Quantum entanglement describes a phenomenon that links a pair of electrons so that either one of them “knows” what the other is doing, regardless of their distance apart. According to a paper published in an upcoming issue of Physical Review Letters, physicists at the University of Innsbruck in Austria have designed experiments testing the theory that birds use a molecule called cryptochrome, located in their eyes, to sense magnetic fields.
Prior to this experiment, researchers at the University of California, Irvine, singled out cryptochrome as a candidate for the molecule that determines how birds sense magnetic fields, as it was known that cryptochrome electrons typically come in entangled pairs. Movement between the pairs occurs when magnetic fields cause the molecules’ electrons to wobble and when sunlight knocks one of the electrons aside. The theory posits that a chemical reaction in response to the wayward electron’s altered spin lets birds see magnetic fields in color.
Physicist Hans Briegel and colleagues at the University of Innsbruck in Austria wondered if having entangled electrons in cryptochrome could make birds more sensitive to magnetic fields. The researchers calculated how strongly a pair of electrons with entangled spins should respond to a magnetic field, compared with an unentangled pair.

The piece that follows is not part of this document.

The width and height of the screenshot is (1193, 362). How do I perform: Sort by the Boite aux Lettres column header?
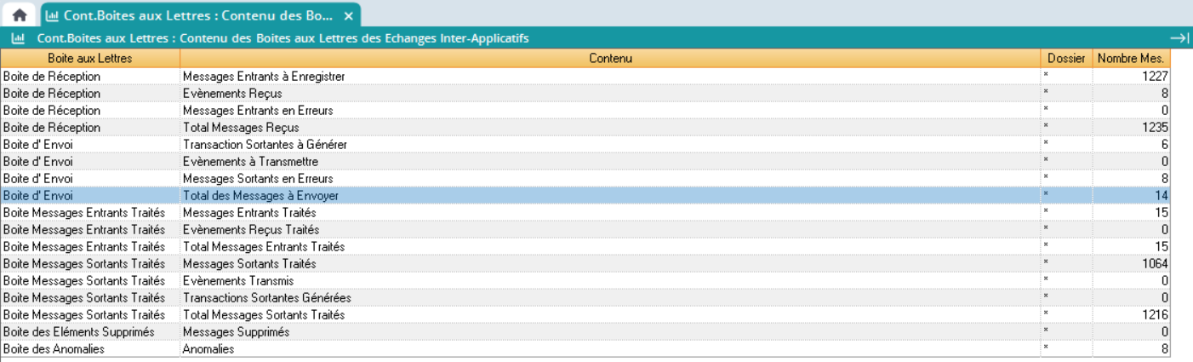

The results showed that entanglement can be helpful, but maybe not for birds. Briegel and colleagues ran the numbers for cryptochrome and for another molecule, pyrene, a well-studied molecule with little biological significance. For pyrene, they found that entanglement between the electrons’ spins made the particles much more sensitive to magnetic fields. But for cryptochrome, entanglement made no difference.
“This first indication says no,” Briegel says.
A disappointment, perhaps. But spinning off the theoretical work on cryptochrome, the researchers have come up with a way to test this effect in real molecules. Zapping the electron pair with short, energetic bursts of microwaves could reveal whether the electrons are entangled or not. The same calculations used for cryptochrome suggest that if electrons’ spins are entangled, their sensitivity to magnetic field shouldn’t change. If the spins are not entangled, their sensitivity should drop, Briegel says.
This technique could be used to test many different molecules. Finding that different molecules can use entanglement differently highlights the complexity of the role quantum mechanics may play in biology, Briegel says. “This is one example where you would think upon first seeing this, well, that is a proper quantum feature,” he says. “But it requires a closer look. It’s nontrivial because, as we see in our study, it depends on the molecule.”
Briegel imagines jolting individual molecules in a lab, but Ritz hopes to find a way to test quantum entanglement effects in live birds. He’s already doing the legwork to see if it’s possible, he says.
“I’m sufficiently interested in these suggestions to see whether they can be realized, to work on designing experiments,” Ritz says. “There’s a lot of promise there.”